Element lookup records:

%%

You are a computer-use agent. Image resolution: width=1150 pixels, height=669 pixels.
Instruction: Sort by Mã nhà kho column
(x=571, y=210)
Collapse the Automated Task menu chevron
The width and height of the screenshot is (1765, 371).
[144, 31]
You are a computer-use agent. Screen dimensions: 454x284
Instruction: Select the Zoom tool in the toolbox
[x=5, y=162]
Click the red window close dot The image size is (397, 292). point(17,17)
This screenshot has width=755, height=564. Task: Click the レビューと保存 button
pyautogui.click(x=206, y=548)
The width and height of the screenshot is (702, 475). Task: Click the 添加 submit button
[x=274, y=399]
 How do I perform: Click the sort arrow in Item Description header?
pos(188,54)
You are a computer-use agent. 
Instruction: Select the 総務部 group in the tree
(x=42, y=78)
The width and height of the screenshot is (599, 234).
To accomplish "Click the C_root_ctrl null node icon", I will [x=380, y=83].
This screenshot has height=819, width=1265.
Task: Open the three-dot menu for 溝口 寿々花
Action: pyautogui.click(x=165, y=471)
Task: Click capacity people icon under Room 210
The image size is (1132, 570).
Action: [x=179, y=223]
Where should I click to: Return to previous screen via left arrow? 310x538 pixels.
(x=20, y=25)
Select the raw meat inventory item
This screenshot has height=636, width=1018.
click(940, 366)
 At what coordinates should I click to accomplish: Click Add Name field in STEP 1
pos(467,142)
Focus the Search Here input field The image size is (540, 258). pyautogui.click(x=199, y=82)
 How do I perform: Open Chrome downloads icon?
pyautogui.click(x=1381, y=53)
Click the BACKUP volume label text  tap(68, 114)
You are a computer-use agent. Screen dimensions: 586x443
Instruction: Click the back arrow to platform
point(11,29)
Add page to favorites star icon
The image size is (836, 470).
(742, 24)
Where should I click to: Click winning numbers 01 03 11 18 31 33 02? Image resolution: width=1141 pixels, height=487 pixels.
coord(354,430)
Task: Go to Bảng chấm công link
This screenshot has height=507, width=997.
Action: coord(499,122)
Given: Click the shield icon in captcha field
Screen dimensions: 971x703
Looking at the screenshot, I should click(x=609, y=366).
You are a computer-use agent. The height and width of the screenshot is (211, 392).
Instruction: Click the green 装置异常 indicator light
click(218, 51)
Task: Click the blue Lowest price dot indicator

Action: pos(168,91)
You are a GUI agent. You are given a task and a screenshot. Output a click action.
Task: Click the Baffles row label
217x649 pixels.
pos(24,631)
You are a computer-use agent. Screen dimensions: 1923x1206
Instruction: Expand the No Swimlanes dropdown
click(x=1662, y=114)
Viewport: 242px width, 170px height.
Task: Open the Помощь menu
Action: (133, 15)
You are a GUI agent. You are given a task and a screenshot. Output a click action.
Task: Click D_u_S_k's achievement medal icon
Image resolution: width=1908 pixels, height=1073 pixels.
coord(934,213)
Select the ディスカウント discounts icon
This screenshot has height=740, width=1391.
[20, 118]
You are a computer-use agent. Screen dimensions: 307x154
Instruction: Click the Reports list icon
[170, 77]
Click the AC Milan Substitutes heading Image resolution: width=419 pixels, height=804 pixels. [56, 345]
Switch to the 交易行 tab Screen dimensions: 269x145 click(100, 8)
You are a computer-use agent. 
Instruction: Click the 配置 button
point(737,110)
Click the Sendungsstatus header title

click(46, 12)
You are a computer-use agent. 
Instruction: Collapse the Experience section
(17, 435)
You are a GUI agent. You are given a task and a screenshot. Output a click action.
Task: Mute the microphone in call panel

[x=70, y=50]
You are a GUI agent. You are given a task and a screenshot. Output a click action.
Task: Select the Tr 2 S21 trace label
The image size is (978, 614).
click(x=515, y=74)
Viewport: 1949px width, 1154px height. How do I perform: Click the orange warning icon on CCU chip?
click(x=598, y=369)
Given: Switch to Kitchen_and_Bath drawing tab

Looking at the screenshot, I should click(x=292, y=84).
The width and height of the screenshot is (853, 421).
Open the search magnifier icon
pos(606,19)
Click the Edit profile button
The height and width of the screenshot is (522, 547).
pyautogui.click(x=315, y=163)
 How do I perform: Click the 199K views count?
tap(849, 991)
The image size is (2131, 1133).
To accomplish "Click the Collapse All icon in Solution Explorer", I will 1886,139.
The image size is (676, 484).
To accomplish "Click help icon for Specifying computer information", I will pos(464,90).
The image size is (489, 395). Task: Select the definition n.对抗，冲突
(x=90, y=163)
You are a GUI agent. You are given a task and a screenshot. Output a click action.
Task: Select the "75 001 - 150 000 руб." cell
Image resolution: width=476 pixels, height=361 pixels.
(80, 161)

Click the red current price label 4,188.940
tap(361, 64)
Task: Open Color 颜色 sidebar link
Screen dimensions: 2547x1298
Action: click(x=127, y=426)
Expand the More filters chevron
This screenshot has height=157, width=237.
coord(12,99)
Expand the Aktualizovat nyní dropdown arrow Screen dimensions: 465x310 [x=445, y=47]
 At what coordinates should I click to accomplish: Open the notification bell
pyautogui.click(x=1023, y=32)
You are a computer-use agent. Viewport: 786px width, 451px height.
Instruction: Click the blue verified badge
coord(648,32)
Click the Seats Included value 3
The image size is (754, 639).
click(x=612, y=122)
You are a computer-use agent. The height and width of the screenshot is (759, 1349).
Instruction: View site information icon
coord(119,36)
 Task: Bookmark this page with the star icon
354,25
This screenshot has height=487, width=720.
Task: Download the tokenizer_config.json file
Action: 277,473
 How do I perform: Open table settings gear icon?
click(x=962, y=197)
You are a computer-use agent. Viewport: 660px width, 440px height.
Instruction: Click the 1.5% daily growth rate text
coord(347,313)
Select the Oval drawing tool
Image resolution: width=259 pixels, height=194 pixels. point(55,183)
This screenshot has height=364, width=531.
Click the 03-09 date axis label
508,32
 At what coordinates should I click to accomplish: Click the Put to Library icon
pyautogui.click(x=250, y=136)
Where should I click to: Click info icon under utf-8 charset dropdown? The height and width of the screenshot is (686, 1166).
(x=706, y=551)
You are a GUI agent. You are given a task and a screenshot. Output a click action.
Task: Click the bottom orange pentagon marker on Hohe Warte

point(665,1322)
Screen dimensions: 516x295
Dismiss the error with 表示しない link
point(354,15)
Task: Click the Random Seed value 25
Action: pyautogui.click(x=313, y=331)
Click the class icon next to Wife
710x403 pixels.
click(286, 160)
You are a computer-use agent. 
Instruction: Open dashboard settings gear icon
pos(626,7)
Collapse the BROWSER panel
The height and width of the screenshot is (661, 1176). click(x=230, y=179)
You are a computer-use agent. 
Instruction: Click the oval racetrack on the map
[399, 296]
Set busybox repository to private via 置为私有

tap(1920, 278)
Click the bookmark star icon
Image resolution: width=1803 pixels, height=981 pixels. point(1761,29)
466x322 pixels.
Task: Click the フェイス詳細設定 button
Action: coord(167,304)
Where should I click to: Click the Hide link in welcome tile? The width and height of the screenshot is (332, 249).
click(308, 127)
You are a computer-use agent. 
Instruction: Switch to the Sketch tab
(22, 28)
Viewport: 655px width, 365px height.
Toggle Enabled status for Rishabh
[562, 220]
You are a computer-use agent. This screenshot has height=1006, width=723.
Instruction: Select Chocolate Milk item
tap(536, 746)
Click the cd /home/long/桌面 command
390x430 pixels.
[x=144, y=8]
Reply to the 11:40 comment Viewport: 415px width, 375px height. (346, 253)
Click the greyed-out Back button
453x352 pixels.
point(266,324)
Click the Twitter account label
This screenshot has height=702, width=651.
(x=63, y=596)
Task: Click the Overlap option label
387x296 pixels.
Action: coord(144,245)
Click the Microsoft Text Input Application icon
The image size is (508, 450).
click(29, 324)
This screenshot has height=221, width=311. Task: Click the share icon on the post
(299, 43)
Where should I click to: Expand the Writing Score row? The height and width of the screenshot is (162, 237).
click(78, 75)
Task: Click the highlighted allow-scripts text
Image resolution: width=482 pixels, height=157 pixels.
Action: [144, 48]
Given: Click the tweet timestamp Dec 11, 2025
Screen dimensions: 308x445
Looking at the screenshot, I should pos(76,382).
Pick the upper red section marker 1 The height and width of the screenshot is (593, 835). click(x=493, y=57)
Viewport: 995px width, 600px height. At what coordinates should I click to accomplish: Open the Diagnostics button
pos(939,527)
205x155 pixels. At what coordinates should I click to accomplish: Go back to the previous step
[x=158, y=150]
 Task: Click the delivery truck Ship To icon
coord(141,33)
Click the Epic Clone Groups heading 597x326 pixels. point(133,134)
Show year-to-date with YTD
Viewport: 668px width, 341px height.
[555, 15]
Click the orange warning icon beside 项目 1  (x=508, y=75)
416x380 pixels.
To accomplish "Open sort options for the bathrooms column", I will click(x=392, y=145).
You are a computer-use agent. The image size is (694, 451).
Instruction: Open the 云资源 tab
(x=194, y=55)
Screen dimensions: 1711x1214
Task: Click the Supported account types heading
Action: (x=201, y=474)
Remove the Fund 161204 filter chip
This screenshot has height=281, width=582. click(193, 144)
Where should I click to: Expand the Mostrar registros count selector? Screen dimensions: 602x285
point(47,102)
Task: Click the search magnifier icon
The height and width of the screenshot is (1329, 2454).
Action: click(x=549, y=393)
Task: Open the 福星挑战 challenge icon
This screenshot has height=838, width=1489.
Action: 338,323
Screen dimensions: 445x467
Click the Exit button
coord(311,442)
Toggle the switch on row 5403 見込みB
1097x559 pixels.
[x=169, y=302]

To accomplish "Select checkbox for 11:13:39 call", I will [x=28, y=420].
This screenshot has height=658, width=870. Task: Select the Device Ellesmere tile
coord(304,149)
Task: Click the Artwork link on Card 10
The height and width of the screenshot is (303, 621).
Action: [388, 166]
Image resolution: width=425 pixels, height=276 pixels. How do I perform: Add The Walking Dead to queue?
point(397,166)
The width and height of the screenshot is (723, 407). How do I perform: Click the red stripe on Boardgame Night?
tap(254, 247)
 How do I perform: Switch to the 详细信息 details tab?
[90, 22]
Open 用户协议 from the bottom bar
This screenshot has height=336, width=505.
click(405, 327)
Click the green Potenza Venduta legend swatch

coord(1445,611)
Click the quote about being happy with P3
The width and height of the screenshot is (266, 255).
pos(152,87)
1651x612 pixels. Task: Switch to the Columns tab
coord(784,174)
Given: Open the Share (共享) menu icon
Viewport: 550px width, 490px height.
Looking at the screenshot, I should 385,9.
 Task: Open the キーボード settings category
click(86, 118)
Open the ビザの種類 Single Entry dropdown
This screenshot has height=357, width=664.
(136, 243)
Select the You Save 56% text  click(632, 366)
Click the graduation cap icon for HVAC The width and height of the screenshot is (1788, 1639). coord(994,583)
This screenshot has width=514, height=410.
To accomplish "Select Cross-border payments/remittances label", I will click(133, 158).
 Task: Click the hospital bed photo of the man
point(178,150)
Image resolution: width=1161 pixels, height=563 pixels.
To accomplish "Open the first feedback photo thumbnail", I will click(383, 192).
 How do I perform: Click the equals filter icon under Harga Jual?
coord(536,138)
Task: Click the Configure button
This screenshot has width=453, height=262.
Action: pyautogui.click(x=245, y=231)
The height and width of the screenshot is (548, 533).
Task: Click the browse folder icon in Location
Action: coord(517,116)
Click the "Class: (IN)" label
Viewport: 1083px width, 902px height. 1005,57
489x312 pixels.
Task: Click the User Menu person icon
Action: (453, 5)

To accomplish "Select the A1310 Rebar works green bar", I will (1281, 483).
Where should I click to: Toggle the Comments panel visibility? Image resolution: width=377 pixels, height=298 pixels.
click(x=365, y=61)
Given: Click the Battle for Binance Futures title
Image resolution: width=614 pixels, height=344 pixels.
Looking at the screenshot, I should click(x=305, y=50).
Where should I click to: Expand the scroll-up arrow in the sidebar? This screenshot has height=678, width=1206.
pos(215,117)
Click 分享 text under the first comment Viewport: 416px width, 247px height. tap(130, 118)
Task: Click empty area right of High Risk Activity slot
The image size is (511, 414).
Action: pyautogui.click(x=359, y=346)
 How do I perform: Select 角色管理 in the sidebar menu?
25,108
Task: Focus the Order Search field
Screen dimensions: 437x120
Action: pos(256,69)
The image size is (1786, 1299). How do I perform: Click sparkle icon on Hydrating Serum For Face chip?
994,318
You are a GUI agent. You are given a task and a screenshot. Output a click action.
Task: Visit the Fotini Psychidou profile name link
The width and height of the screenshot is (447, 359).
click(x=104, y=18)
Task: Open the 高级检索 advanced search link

%%

▸ EXERCISE PROMPT
Give the lines of the records starting at the one containing "How do I perform: Click the sort" and ending at the one containing "Action: pyautogui.click(x=165, y=471)" as a JSON list of strings, one string per line, with blank lines left out.

▸ FINISHED TASK
[
  " How do I perform: Click the sort arrow in Item Description header?",
  "pos(188,54)",
  "You are a computer-use agent. ",
  "Instruction: Select the 総務部 group in the tree",
  "(x=42, y=78)",
  "The width and height of the screenshot is (599, 234).",
  "To accomplish \"Click the C_root_ctrl null node icon\", I will [x=380, y=83].",
  "This screenshot has height=819, width=1265.",
  "Task: Open the three-dot menu for 溝口 寿々花",
  "Action: pyautogui.click(x=165, y=471)"
]